REQUIREMENT: Reproduce only the part of the records below that opens with the line containing "Screen dimensions: 1456x819" and closes with the line containing "pyautogui.click(x=1272, y=81)", renaming "Risk Library" to "Control Register" and leaving everything else unchanged.

══ RECORDED INFORMATION ══

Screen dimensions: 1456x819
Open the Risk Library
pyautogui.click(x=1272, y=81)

═══
══ RECORDED INFORMATION ══

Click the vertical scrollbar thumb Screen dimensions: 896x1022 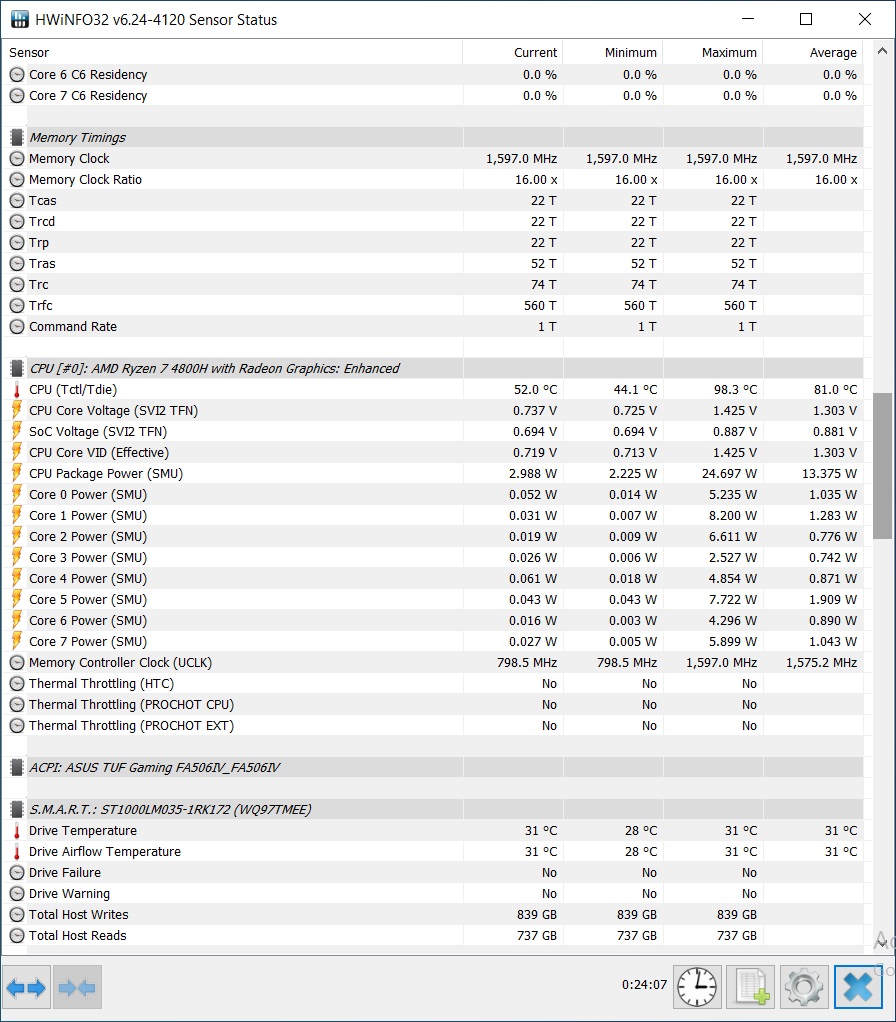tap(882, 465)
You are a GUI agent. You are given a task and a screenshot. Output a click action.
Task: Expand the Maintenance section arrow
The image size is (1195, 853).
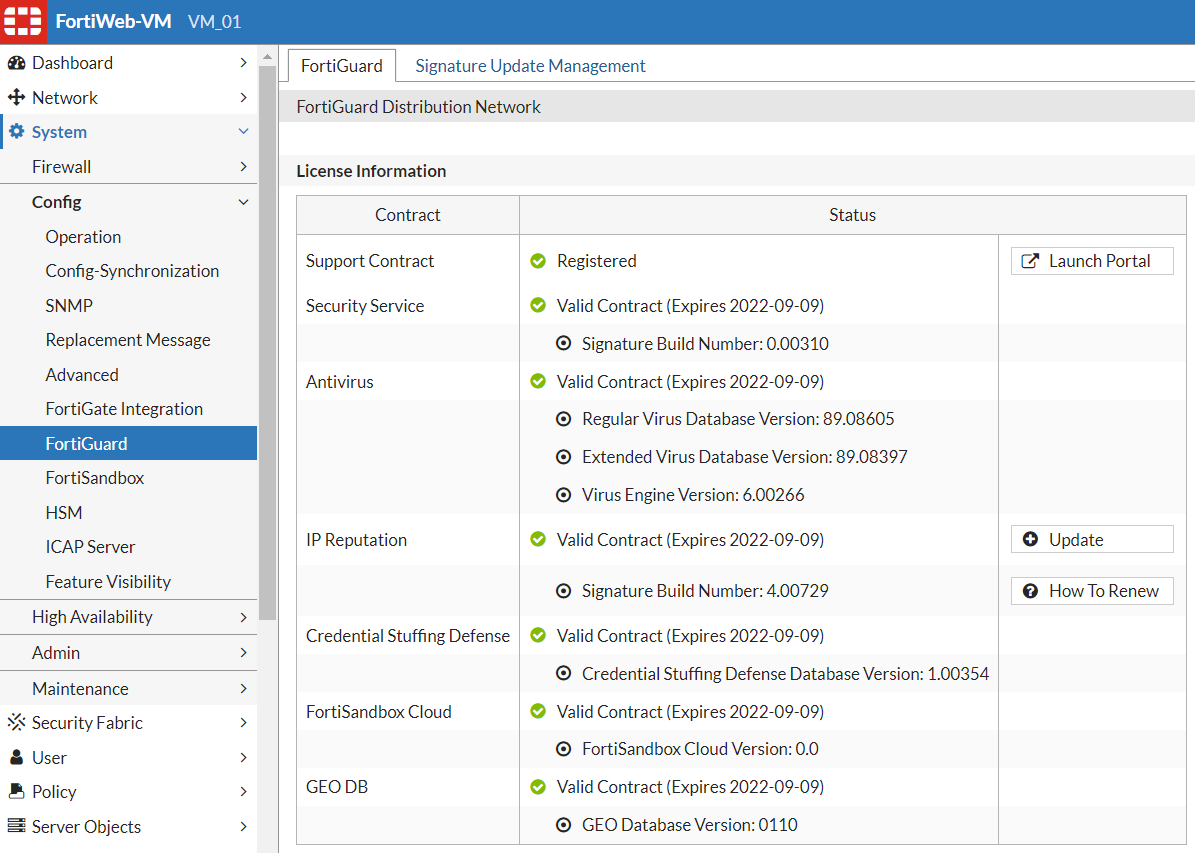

═══
══ RECORDED INFORMATION ══

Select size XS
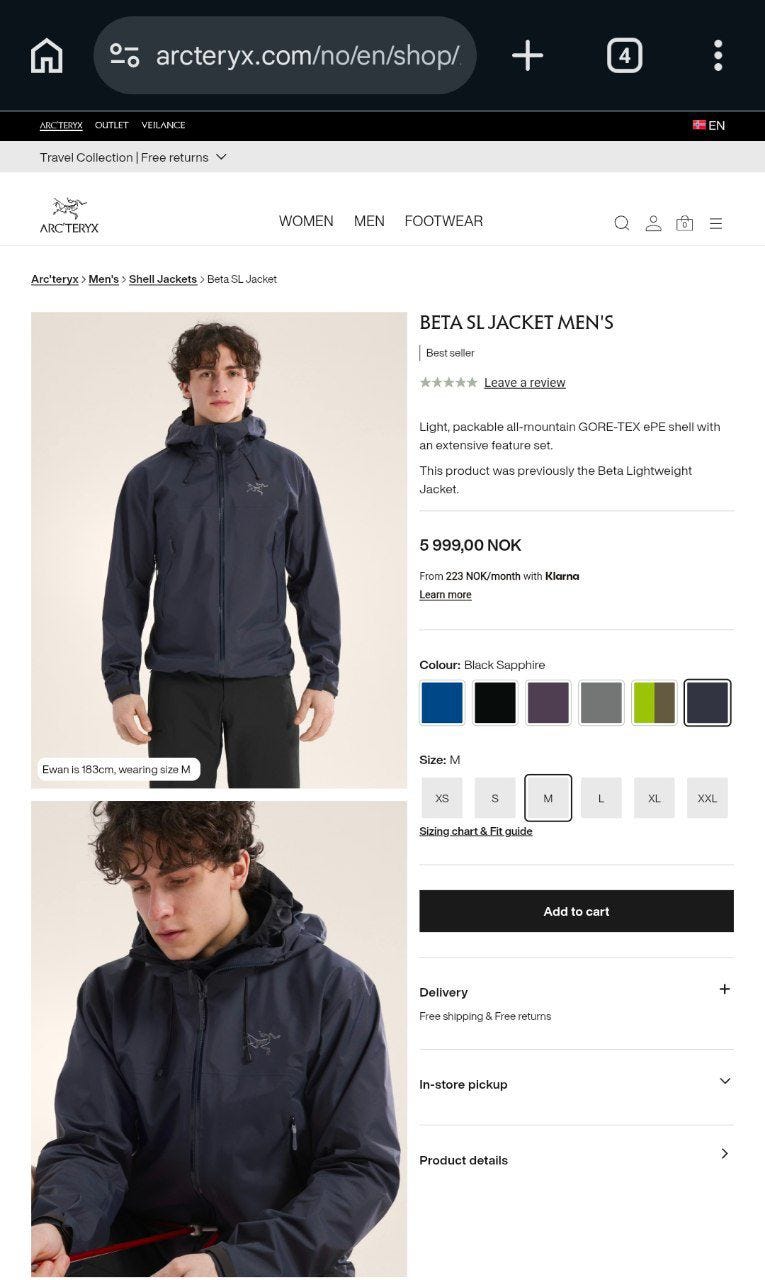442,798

═══

WRITTEN RESPONSE:
Screen dimensions: 1456x819
Open the Control Register
pyautogui.click(x=1272, y=81)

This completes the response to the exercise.